▸ **GIVEN PROBLEM**: Give the rows starting at the line containing "Task: Click the" and ending at the line containing "Action: [16, 73]" as a numbered list, skipping any blank lines. Leave the pictures out of your answer.

▸ **RECORDS FOR THIS EXERCISE**:

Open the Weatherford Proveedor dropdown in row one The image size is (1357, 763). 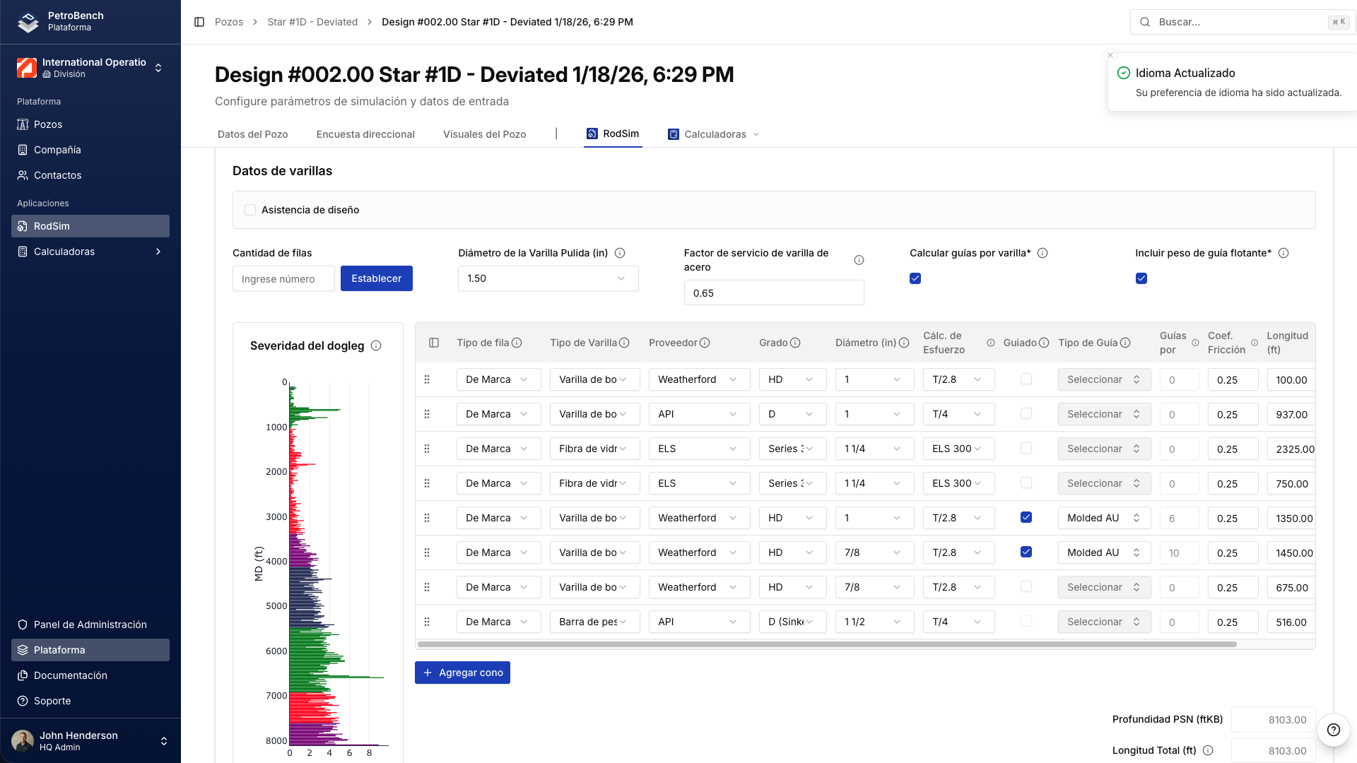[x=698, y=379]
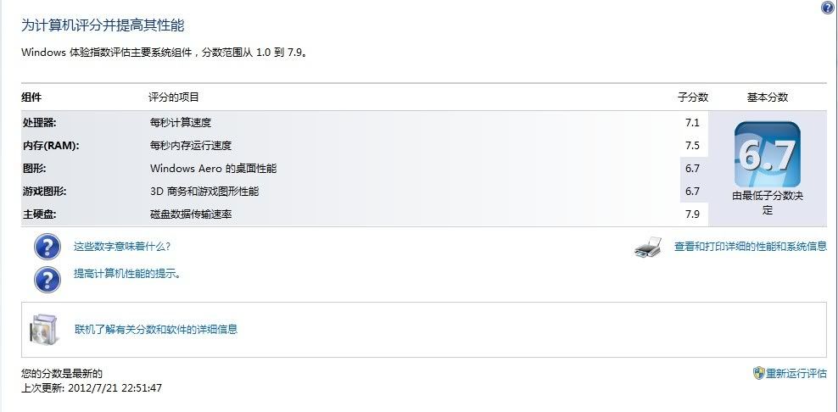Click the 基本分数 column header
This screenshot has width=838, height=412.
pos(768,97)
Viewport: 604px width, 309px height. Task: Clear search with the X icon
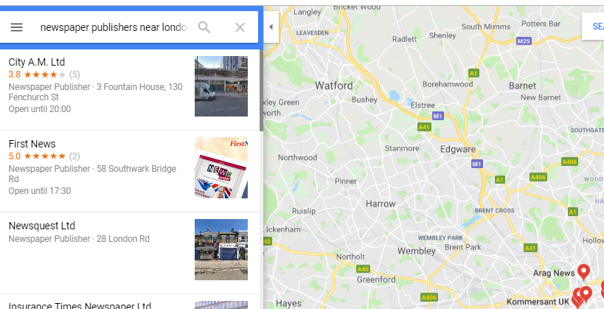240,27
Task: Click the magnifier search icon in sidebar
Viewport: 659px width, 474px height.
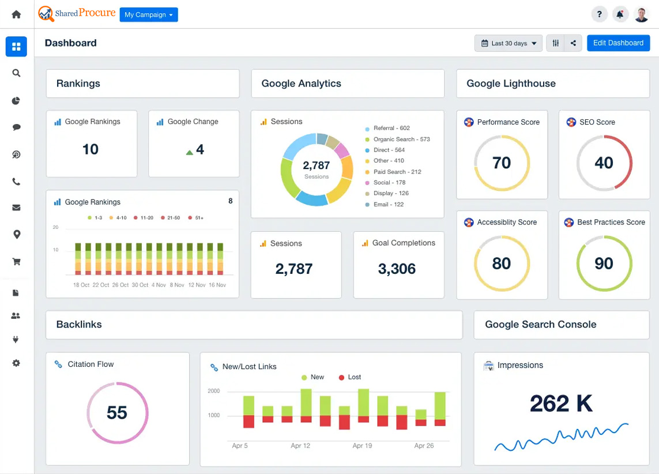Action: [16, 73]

...

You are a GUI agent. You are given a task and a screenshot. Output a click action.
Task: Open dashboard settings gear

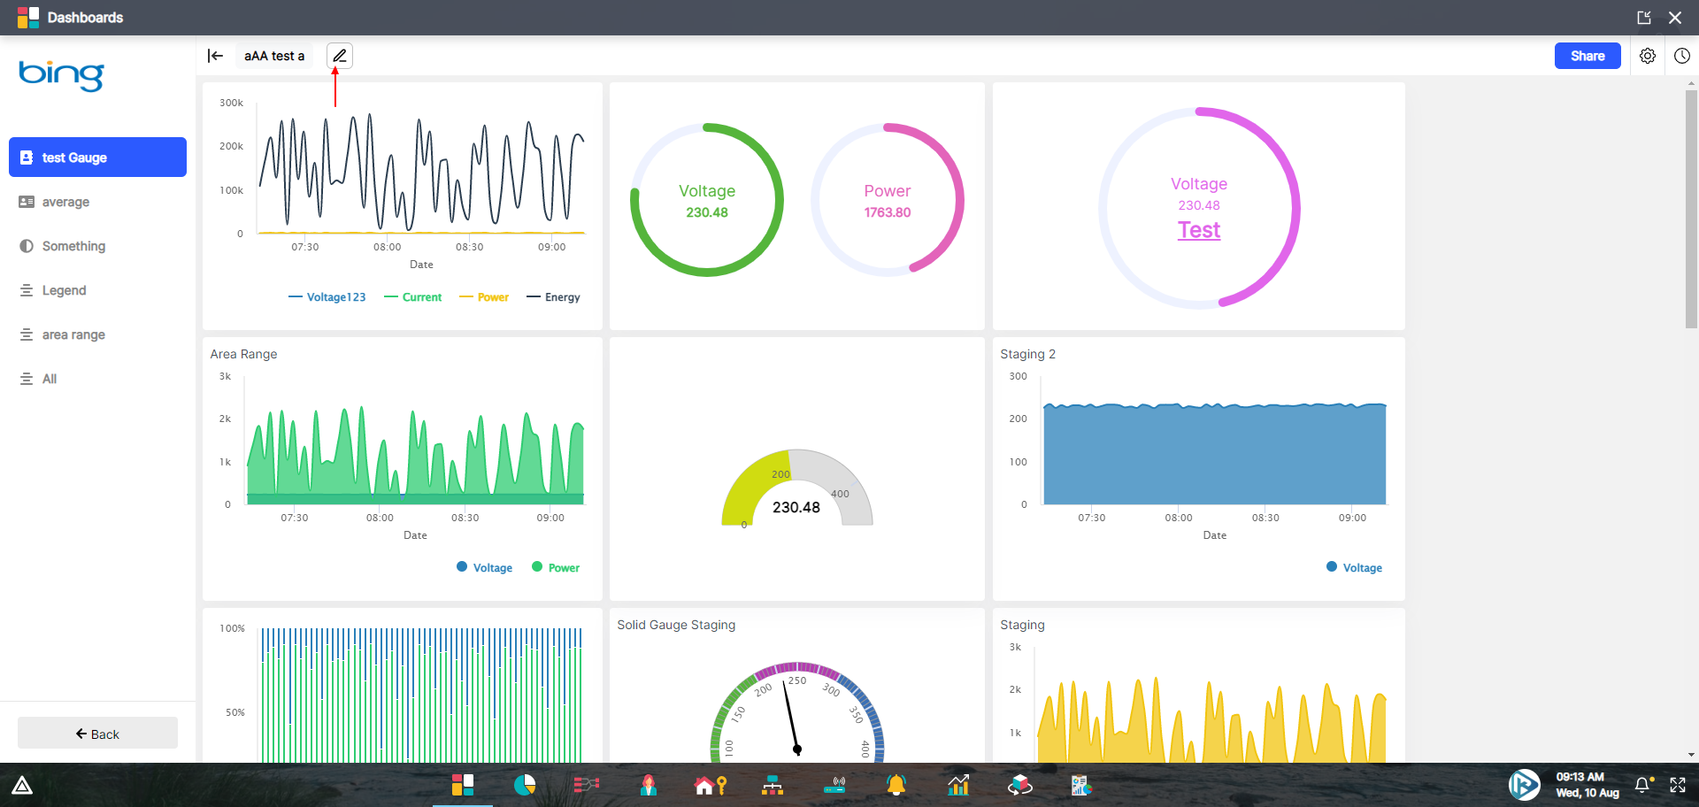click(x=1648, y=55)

--

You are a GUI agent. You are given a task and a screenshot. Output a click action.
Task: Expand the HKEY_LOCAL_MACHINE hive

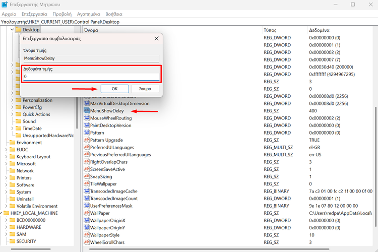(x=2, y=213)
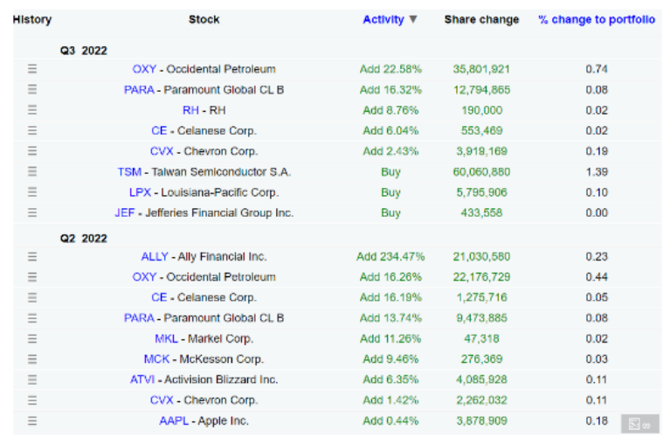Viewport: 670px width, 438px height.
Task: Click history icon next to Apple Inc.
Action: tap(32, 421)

▸ **ANSWER TO THE PROBLEM**:
1. Task: Click the magnifier search icon in sidebar
2. Viewport: 659px width, 474px height.
3. Action: [16, 73]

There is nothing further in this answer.